Neben fressen war Sarahs große Leidenschaft Besuch zu empfangen. Während die anderen Katzen sich dann eher zurückhaltend verhielten, stürzte Sarah sich regelrecht auf die Leute. Dabei spielte es keine Rolle ob es Vertraute waren, der öfter vorbei kommende Handwerker oder gar völlig fremde Personen - egal - MEIN Besuch. Ihr Opfer wurde dann belagert, ihr Kopf kramte solang bis sie ihn unter den Achselhöhlen stecken konnte, auf der Rückenlehne sitzend konnte sie prima dem Besucher eine neue Frisur verpassen (ich demjenigen anschließend Kamm + Spiegel *g* ). Sie räkelte sich genüsslich, ließ sich durchkraulen und hat niemals einen IHRER Besucher gekratzt – ja bis auf meine Schwägerin J. Sie bemühte sich wirklich sehr um Sarah, begrüßte sie, gab ihr stets ein Leckerchen, was Sarah natürlich gern verspeiste, um flugs darauf J. eine zu knallen, mit ausgefahrenen Krallen versteht sich. Schon eigenartig das diese ausgesprochene Besucherkatze auf J., die ihr ja nie etwas zu Leide getan hat, so reagierte.  

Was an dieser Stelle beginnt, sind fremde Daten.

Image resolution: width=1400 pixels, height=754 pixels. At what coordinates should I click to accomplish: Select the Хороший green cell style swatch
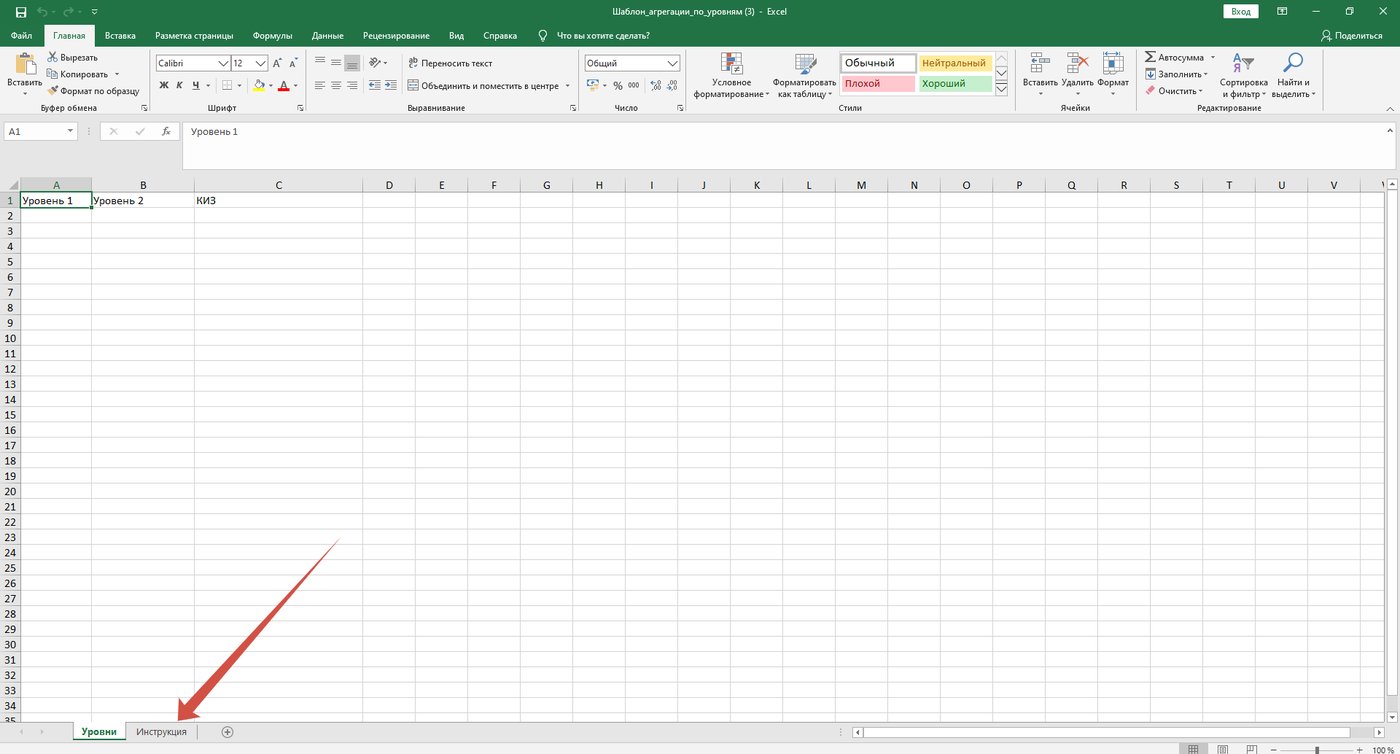tap(955, 84)
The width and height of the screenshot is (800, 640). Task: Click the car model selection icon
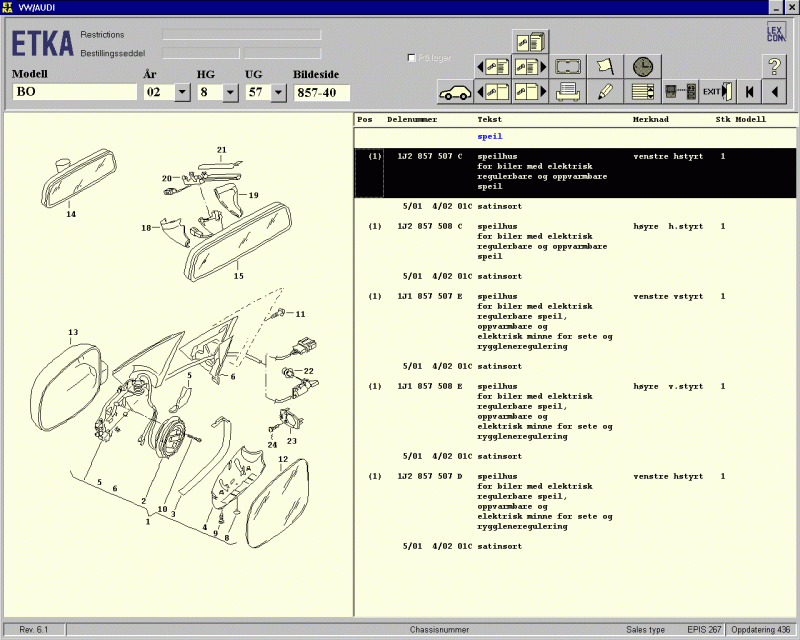point(455,92)
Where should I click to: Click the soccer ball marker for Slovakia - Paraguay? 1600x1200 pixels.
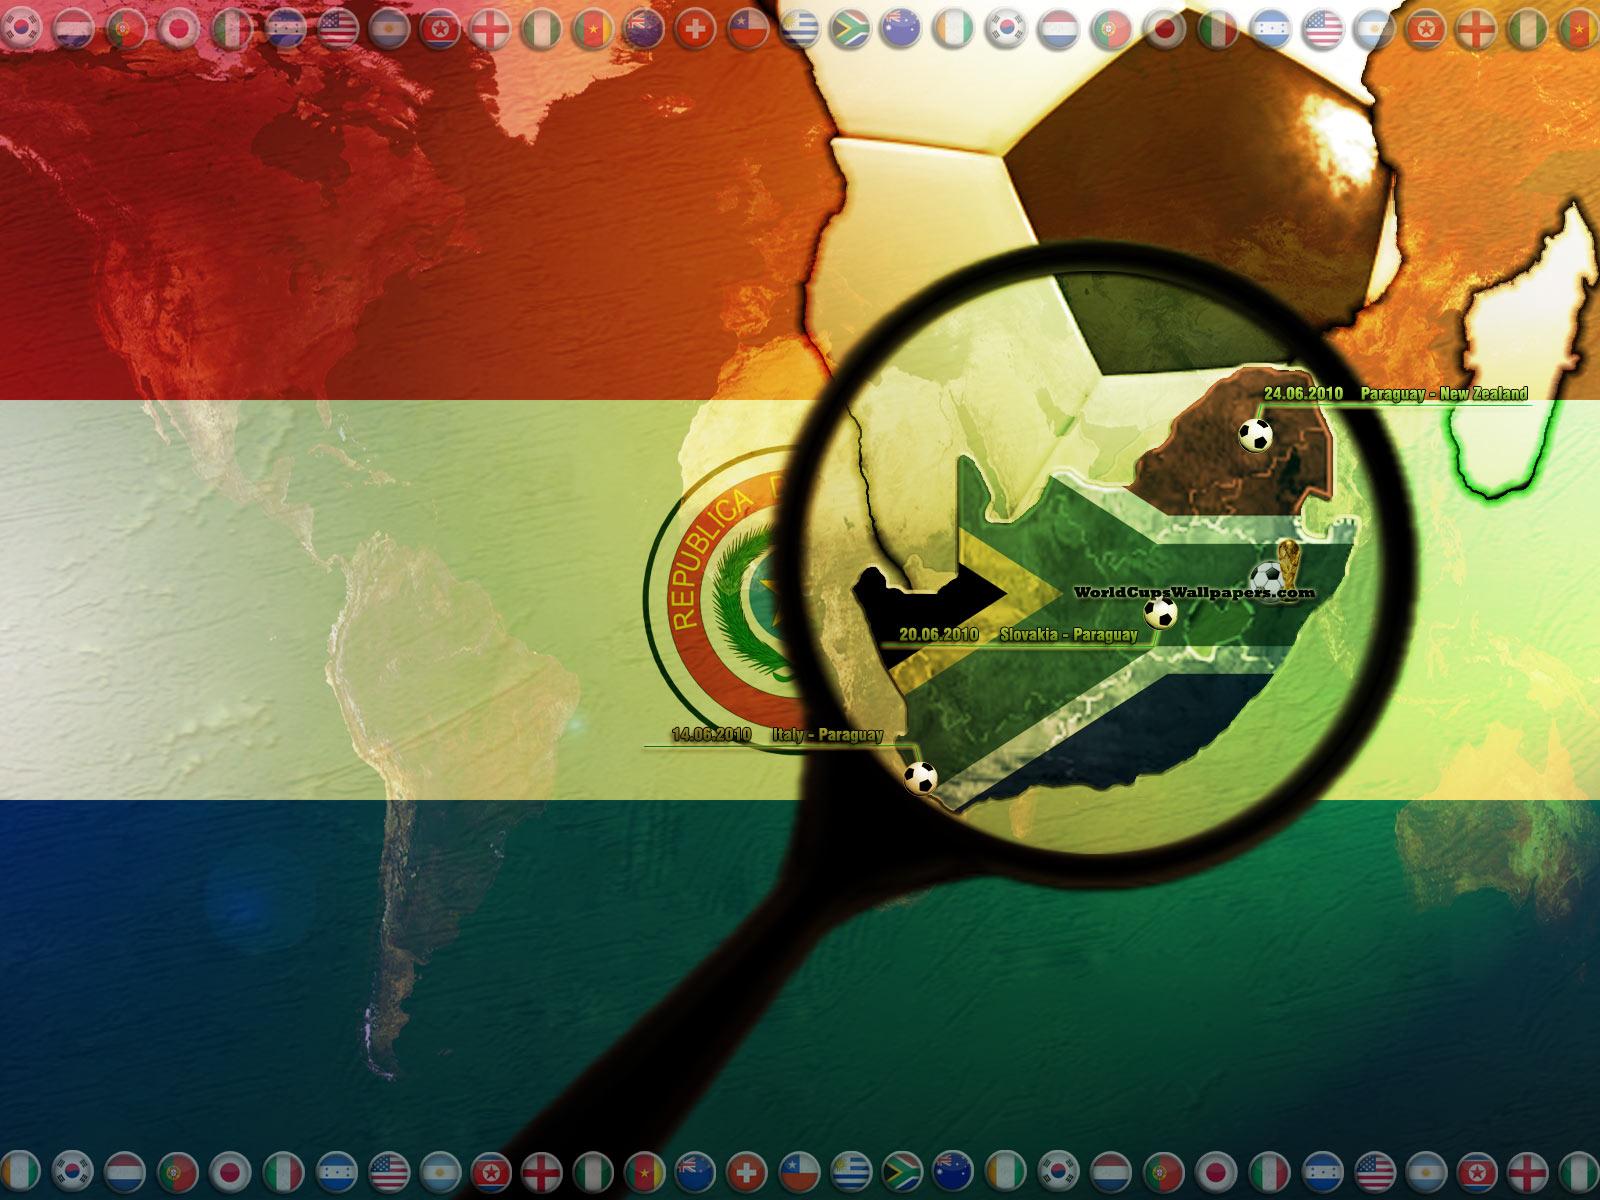(1160, 613)
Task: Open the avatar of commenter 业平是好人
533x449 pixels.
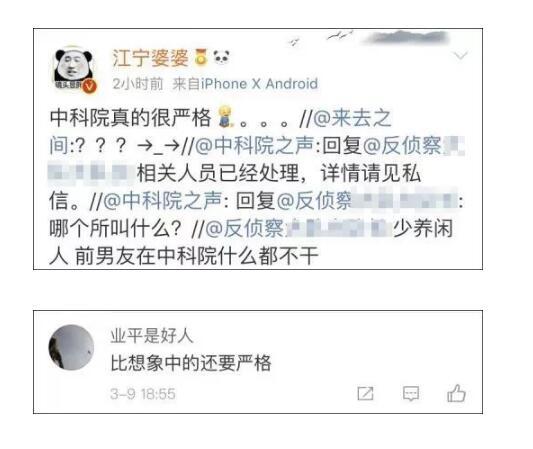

So pflegeleicht Sarah war, Autofahren war die Hölle. Besonders ohrenbetäubend verkündete sie ihren Unmut, sobald man schneller als 50km/h fuhr. Wer fährt aber schon als wandelndes Verkehrshindernis mit Tempo 30 zum 10 km entfernten Tierarzt? Also blieb uns nur tapfer durchzuhalten oder Ohropax zu verwenden.  

Als Sarah 13 J. war starb ihr bester Kumpel Tim und Sarah bekam nach seinem Tod einen regelrechten Altersknacks. Tim fehlte ihr sehr. Mit 15 Jahren erblindete unser Omi, fand sich aber erstaunlich gut zurecht. Sie bewegte sich so sicher durch die Wohnung, dass niemand der es nicht wusste bemerkt hätte, dass die Katze nichts mehr sieht. Sie stieß höchstens mal irgendwo an, wenn sie sich erschreckte und wegrennen wollte. Ein Jahr später bekam Sarah Wasser im Bauch, trotz Behandlungsversuche füllte sich ihr Leibesumfang beträchtlich. Aber Sarah gab nicht auf. Da sie mit dem dicken Bauch schlecht aufs Sofa oder ins Bett kam, stellten wir für sie kleine Kisten auf, mit deren Hilfe sie leicht ihr Ziel erreichte. Trotz der Krankheit nahm Sarah noch am Leben teil, kam freudig sobald sich die Kühlschranktür öffnete. Doch ihr Bauch wurde immer dicker, selbst die Vorderpfoten wurden dick. Es wurde Zeit sie zu erlösen, ich wollte nicht mehr warten bis es gar nichts Erfreuliches mehr in ihrem Leben gab. Für ihre letzte Autofahrt besorgte ich eine Beruhigungstablette, so dass ich Sarah nicht einmal im Korb transportieren musste, sonder sie auf meinen Armen zum Auto trug. Während mein Mann den Wagen lenkte, lag sie ganz friedlich in meinen Armen. Auch beim Tierarzt war die Atmosphäre ruhig und entspannt. In meinen Armen liegend bekam sie die erlösende Spritze und streichelnde Hände begleiteten ihre letzten Atemzüge.